High Availability Configuration with Pacemaker and Corosync

From Kolmisoft Wiki
Revision as of 13:09, 24 November 2022 by Gilbertas (talk | contribs)
Jump to navigationJump to search

Description

This tutorial will demonstrate how you can use Corosync and Pacemaker with a Virtual IP to create a high availability server solution in MOR.

Requirements

  • All public IP addresses have to be on same subnet.
  • Virtual IP has to be free (not assigned to any device on the network). Virtual IP will be managed by Corosync itself.
  • The following ports have to be open between nodes in cluster:
    • UDP 5404, 5405, 5406 - used by Corosync
    • TCP 2224 - used by pscd service
    • TCP 3121 - used by Pacemaker



Install

Run commands below on both nodes to install Pacemaker and Corosync:

svn update /usr/src/k_framework/
/usr/src/k_framework/helpers/corosync/corosync_install.sh
systemctl enable corosync
systemctl enable pacemaker

If /usr/src/k_framework/ directory is not present, checkout it manually:

svn co http://svn.kolmisoft.com/k_framework/ /usr/src/k_framework



Configuration

Firsly, we need to configure hostnames in servers. You can find current hostname with command:

uname -n

We recommend to user hostname node01 for main server, and node02 for backup server, however you can use different hostnames if you wish. You can set hostname on server using command bellow:

hostnamectl set-hostname your-new-hostname

If you use different hostname, please replace node01 and node02 with actual hostname names in configuration examples bellow.

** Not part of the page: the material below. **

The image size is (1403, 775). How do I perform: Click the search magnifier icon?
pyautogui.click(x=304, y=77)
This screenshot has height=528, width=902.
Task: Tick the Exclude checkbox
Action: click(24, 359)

Once hostame setup is complete, on main server open file /etc/hosts, you will see something like this:

192.168.0.131 node01 #This is example. Change to correct IP
192.168.0.132 node02 #Change to correct IP here aswell

Replace IP addresses with actual IP of both servers. If servers hostnames are not node01/node02 replace them with actual hostanme name of servers.

Repeat this procedure on backup server too.

All examples assume that there are two nodes with hostnames node01 and node02 and they are reachable by their hostnames and IP addresses:

  • node01 - 192.168.0.152
  • node02 - 192.168.0.200

192.168.0.205 is Virtual IP address.

Also, in all following command line examples, convention is this:

  • [root@node01 ~]# denotes a command which should be run on 'ONE' server in the cluster.
  • [root@ALL ~]# denotes a command which should be run on 'ALL' servers (node01 and node02) in the cluster.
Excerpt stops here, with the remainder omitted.